The following is an article from Catholic News Agency, more or less written by Cardinal Stafford on the effects of the dissent around the encyclical on the brotherhood of priests in Baltimore.
Priests still suffering from effects of Humanae Vitae dissenters, Vatican cardinal says
Cardinal James Francis Stafford
Cardinal James Francis Stafford
The recounting of the events of 1968 by Cardinal Stafford-who was the Archbishop of Baltimore at the time of the encyclical’s release-is eloquent, laced with scriptural allusions and the insights of a scholar. He set out to peer into the summer of 1968, “a record of God’s hottest hour,” as he dubs it, at the request of L’Osservatore Romano and has made his submission available to CNA.

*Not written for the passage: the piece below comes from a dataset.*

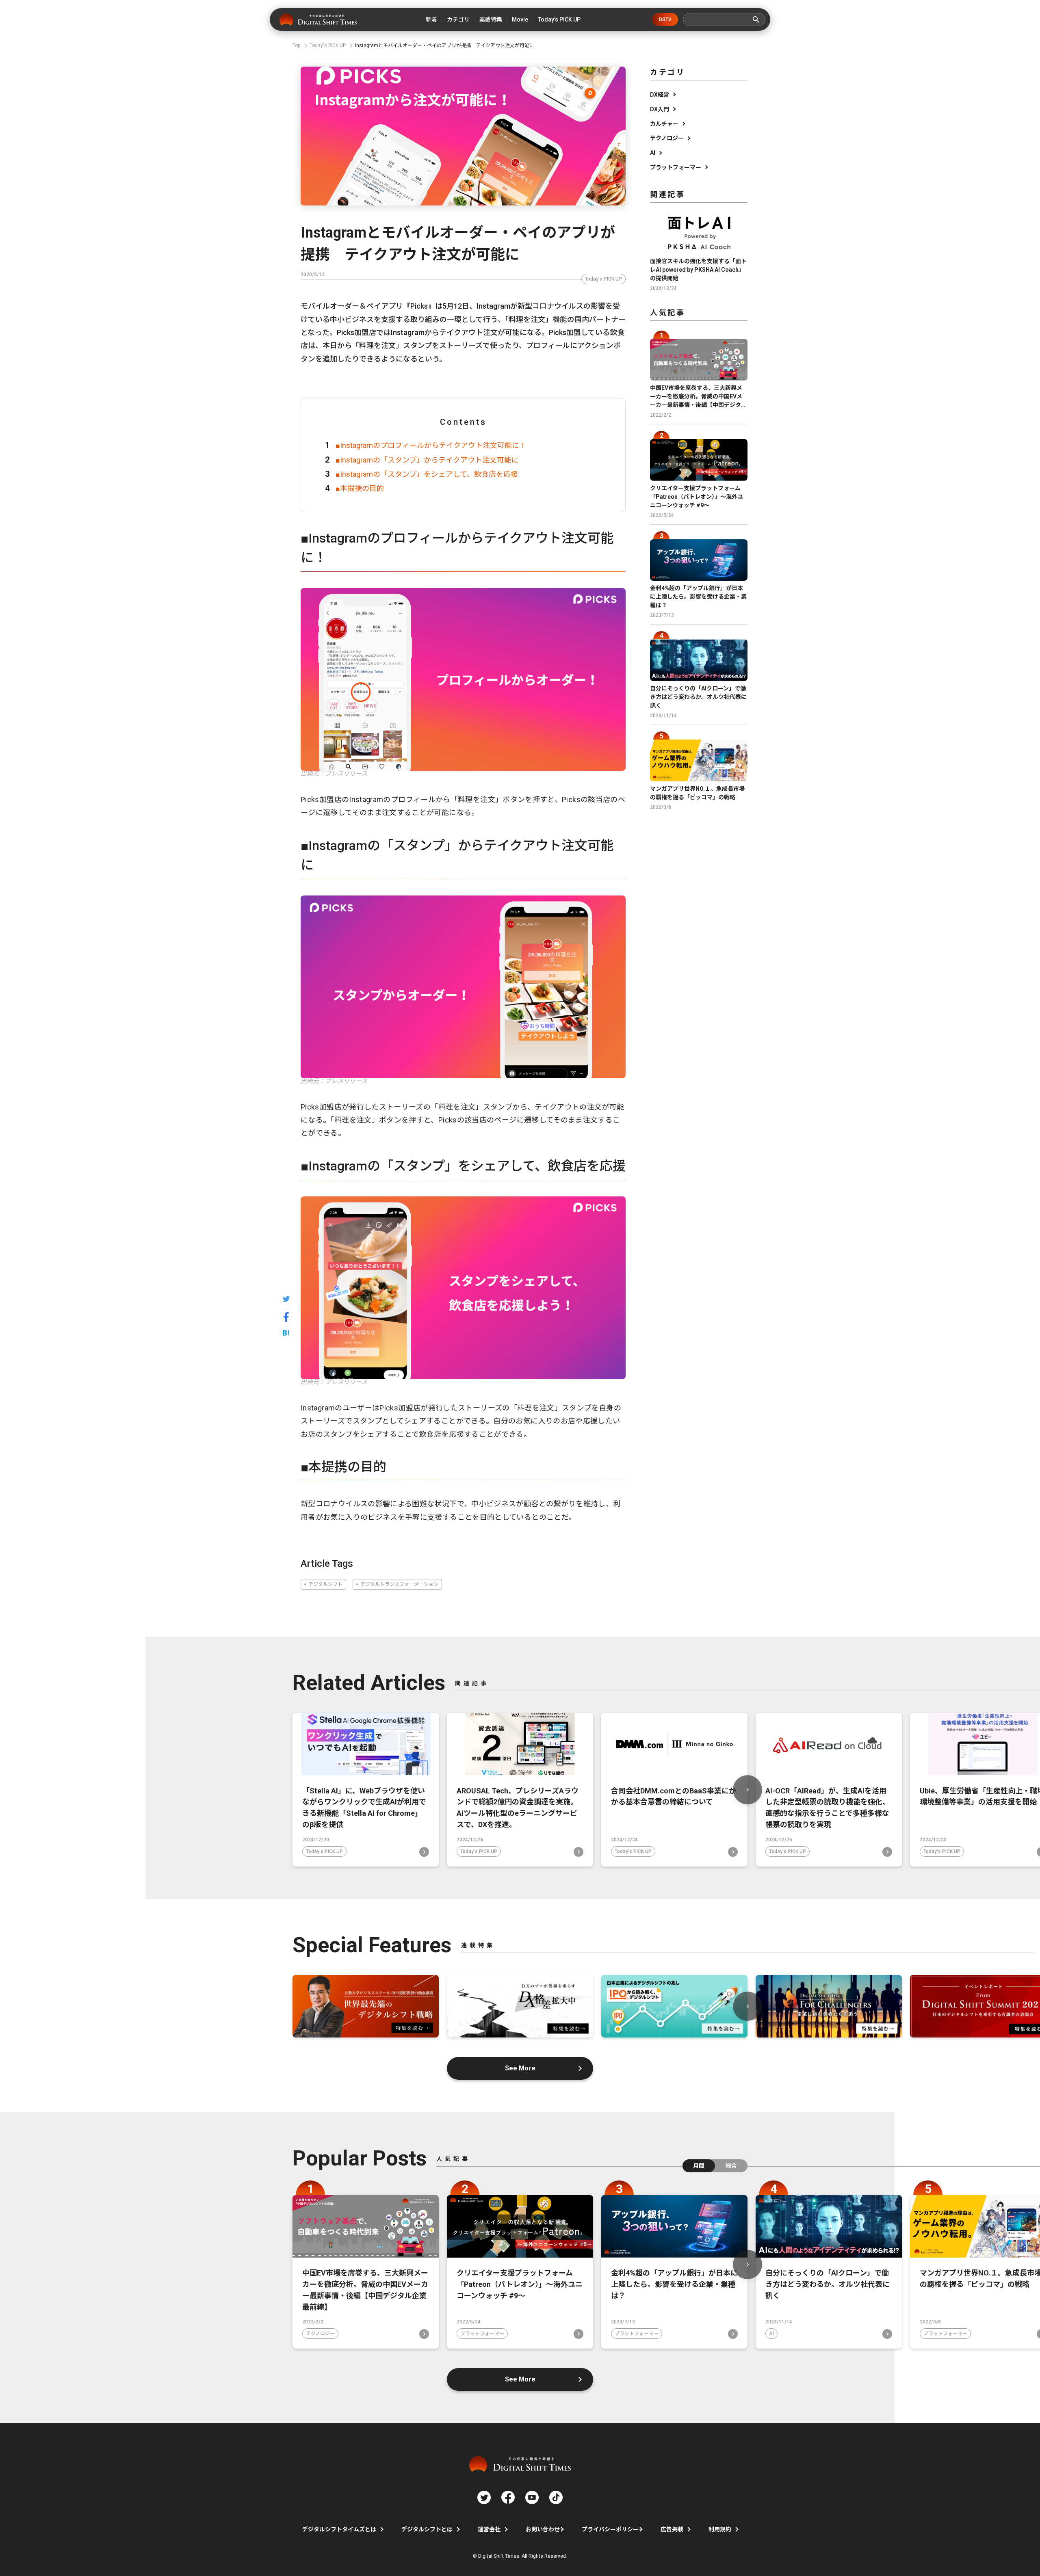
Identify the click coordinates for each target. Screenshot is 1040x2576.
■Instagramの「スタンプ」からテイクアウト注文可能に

{This statement is completely wrong. Cardinal Stafford was conscecrated as an auxilliary bishop in Baltimore in 1976. He was subsequently appointed as the Archbishop of Denver. I hate using CNA for a source. Their writers are awful.}
This “is not an easy or welcome task. But since it may help some followers of Jesus to live what Pope Paul VI called a more ‘disciplined’ life (HV 21), I will explore that event,” the cardinal writes.
Before launching into the retelling of the trial surrounding the dissent of priests to Humanae Vitae, Cardinal Stafford lends his readers some of his scholarly wisdom.
“Lead us not into temptation” is the sixth petition of the Our Father. Πειρασμός (Peirasmòs), the Greek word used in this passage for ‘temptation’, means a trial or test. Disciples petition God to be protected against the supreme test of ungodly powers. The trial is related to Jesus’s cup in Gethsemane, the same cup which his disciples would also taste (Mk 10: 35-45). The dark side of the interior of the cup is an abyss. It reveals the awful consequences of God’s judgment upon sinful humanity. In August, 1968, the weight of the evangelical Πειρασμός fell on many priests, including myself,” the cardinal began.
“The summer of 1968 is a record of God’s hottest hour. The memories are not forgotten; they are painful. They remain vivid like a tornado in the plains of Colorado. They inhabit the whirlwind where God’s wrath dwells. In 1968 something terrible happened in the Church. Within the ministerial priesthood ruptures developed everywhere among friends which never healed. And the wounds continue to affect the whole Church. The dissent, together with the leaders’ manipulation of the anger they fomented, became a supreme test. It changed fundamental relationships within the Church. It was a Πειρασμός for many."
{A number of other things also happened in 1968, things like the assasinations of Martin Luther King and Bobby Kennedy, the escalation of the war in Viet Nam, the major race riots, the scintillating democratic convention in Daly town, and huge student demonstrations all over the world. But I forget, this is Cardinal Stafford's personal cup we're reading about here.}
An insider’s view of Paul VI’s Commission
The American cardinal then delved into some of the inner-workings of the Vatican that he was privy to in the years leading up to the issuing of Humanae Vitae. In particular, he recalled that, Cardinal Lawrence J. Shehan, the sixth Archbishop of Baltimore, who was his ecclesiastical superior at the time, was a member of the Papal Commission for the Study of Problems of the Family, Population, and Birth Rates, first established by Blessed Pope John XXIII in 1963 during the Second Vatican Council.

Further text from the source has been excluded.